So Victor Podbielski, deputy emergency manager for the Fredericksburg Fire Department, stepped up and put together a new team of department employees on his own at the last minute so the race could go forward.
“And then our DJ didn’t show up, so Thunder 104.5 is sending a DJ,” Taylor said. “When it rains, it pours!”
Cathy Weise is race director for the Ron Rosner YMCA and will take over as director of the Great Train Race next year. She said the last-minute assistance shows the community’s support for the race.
“It’s all about the kids having a good, professional event,” she said.
About 1,500 kids—toddlers through 18-year-olds—signed up for the event this year, Taylor said.
The event is made up of three races. The Great Train Race is a 1-mile run through downtown Fredericksburg for ages 6 to 18, beginning at the train station on Caroline Street and ending at City Dock on Sophia Street.
The George Dashington is a half-mile race for ages 12 and under, and the Caboose Run is a quarter-mile trot for ages 5 and under.
To celebrate the 25th anniversary of the race, the finisher’s medals were redesigned in silver, and confetti cannons were fired during the awards ceremony.
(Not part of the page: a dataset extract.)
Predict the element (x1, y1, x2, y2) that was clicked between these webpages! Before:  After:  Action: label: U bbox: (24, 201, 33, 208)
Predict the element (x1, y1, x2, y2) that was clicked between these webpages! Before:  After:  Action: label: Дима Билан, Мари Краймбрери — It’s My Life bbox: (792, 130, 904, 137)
For the second year, the Great Train Race is the kickoff event of the Trains, Planes and Automobiles Kids’ Race Series.
“It’s important to keep kids active, and it’s a good opportunity for those not involved in group sports at school,” said Weise, who created the race series.
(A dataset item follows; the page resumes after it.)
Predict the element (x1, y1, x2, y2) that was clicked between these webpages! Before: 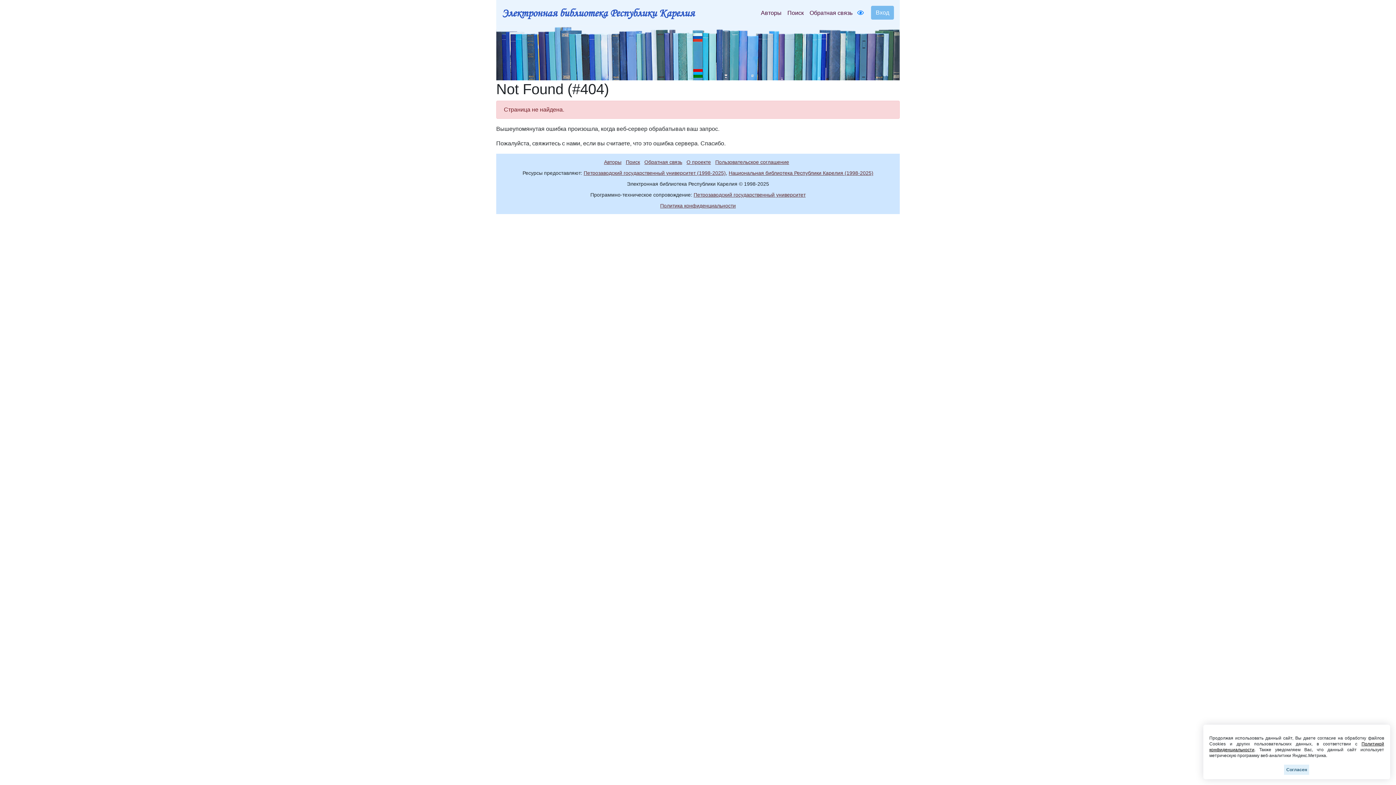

“Kids are naturally in run mode, and if you put them in a group with their friends, they can knock out a mile completely,” she continued.
The race series also gives children an opportunity to set a goal for themselves and see if their time and distance improves over the course of the three events, she said.
The Dashing Dragons, Anthony Burns Elementary School’s running club for grades 2 and up, trains for the Great Train Race all year long, said Dannele Holbrook.
The mom of two girls running in the Great Train Race, Holbrook was leading a group of four girls in some pre-race stretches Sunday morning.
Her daughter Bristol, 10, said she has participated in the event since she was a toddler in the Caboose Run.
“I like it because it goes down hill, and when I’m done, I get ice cream,” she said.
The event also attracts runners from outside the Fredericksburg area.
Lucas Bohl, a student at Benton Middle School in Prince William County, finished first in the heat for boys ages 11 to 13, with a time of 5 minutes, 26 seconds.
“It’s his first race,” his mom, Jamie Pummill, said excitedly.
Bohl said he’d slipped at the beginning of his race, like other runners, and was lagging in 30th place. But when he heard his family cheering for him, he kicked into high gear.
“Now I can’t feel my legs,” he said, drinking water at the finish line.
“I like running because it’s fun and natural,” he said.
Some kids, like Bohl, prepared for the race during school track team practice. Others practiced just by being kids.
Brianne Diehl of Fredericksburg said her daughter Bristol, 5, who would be participating in the Caboose Run, spends her weekends chasing her older siblings “nonstop” around the cul-de-sac at her grandparents’ house.
“They have a lot of energy,” Diehl said of her kids. “So we like to run them out.”